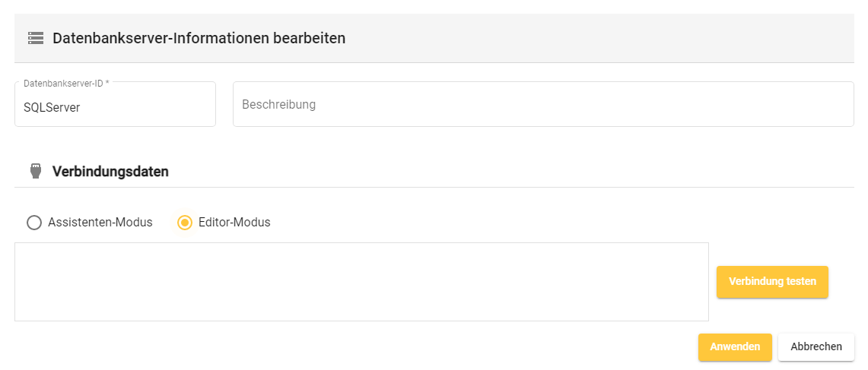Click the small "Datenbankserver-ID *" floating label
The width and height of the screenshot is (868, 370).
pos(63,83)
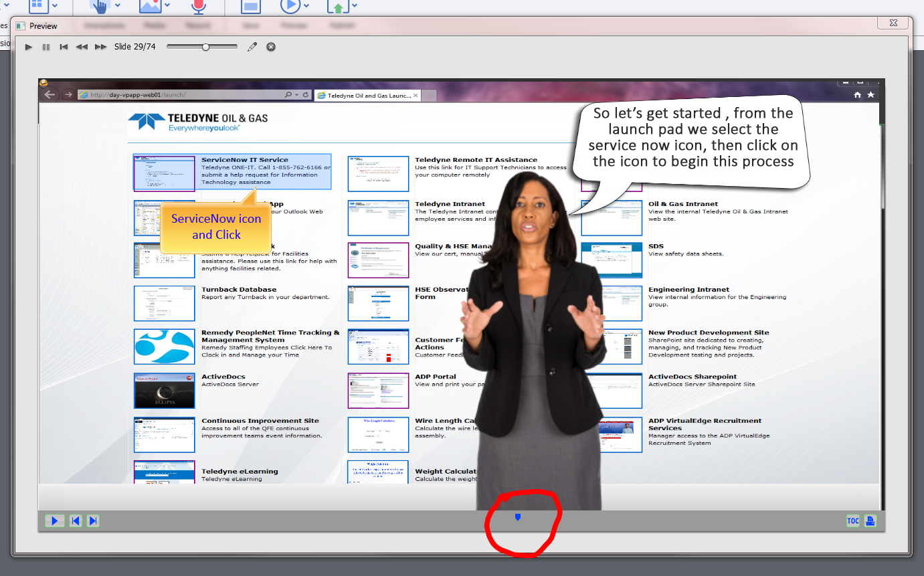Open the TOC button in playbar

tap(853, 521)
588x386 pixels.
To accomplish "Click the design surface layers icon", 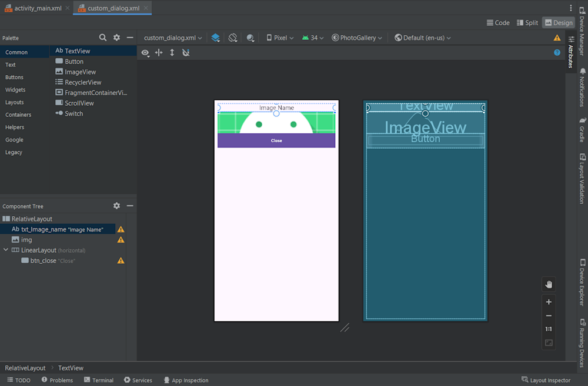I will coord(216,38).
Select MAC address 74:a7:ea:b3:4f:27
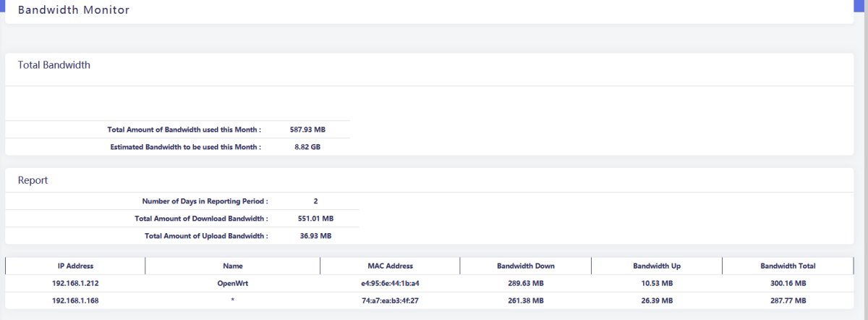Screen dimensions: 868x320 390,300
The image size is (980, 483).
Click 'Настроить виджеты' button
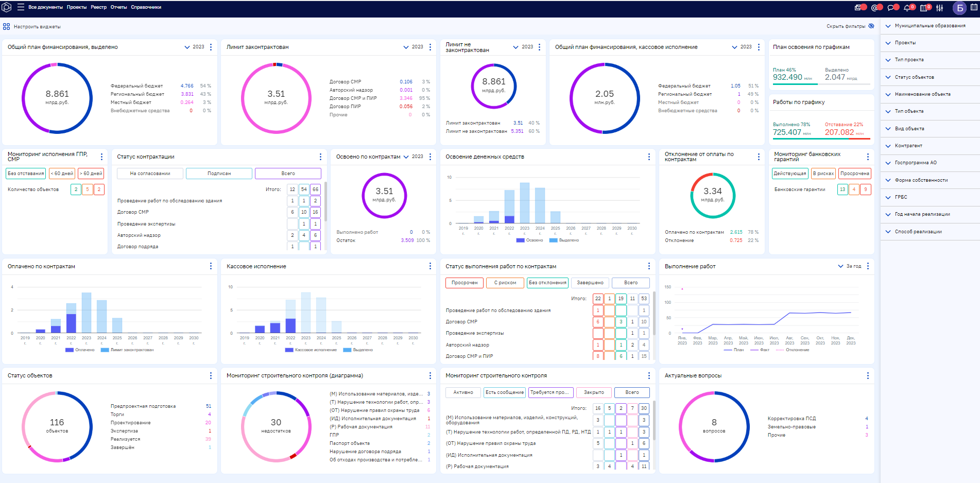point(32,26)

---------------

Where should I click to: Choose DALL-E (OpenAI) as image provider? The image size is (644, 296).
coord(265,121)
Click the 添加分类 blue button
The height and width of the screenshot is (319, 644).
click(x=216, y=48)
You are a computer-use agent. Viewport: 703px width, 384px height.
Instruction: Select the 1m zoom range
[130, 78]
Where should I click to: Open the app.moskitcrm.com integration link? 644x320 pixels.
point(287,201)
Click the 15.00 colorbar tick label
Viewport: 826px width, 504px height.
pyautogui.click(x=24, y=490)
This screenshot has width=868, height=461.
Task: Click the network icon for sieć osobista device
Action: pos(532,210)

---------------

*Exercise aim*. Go back to the listing above. Copy word for word the lines from the one with "You are a computer-use" through the one with "Click the 15.00 colorbar tick label", and nothing more.

*Response*.
You are a computer-use agent. Viewport: 703px width, 384px height.
Instruction: Select the 1m zoom range
[130, 78]
Where should I click to: Open the app.moskitcrm.com integration link? 644x320 pixels.
point(287,201)
Click the 15.00 colorbar tick label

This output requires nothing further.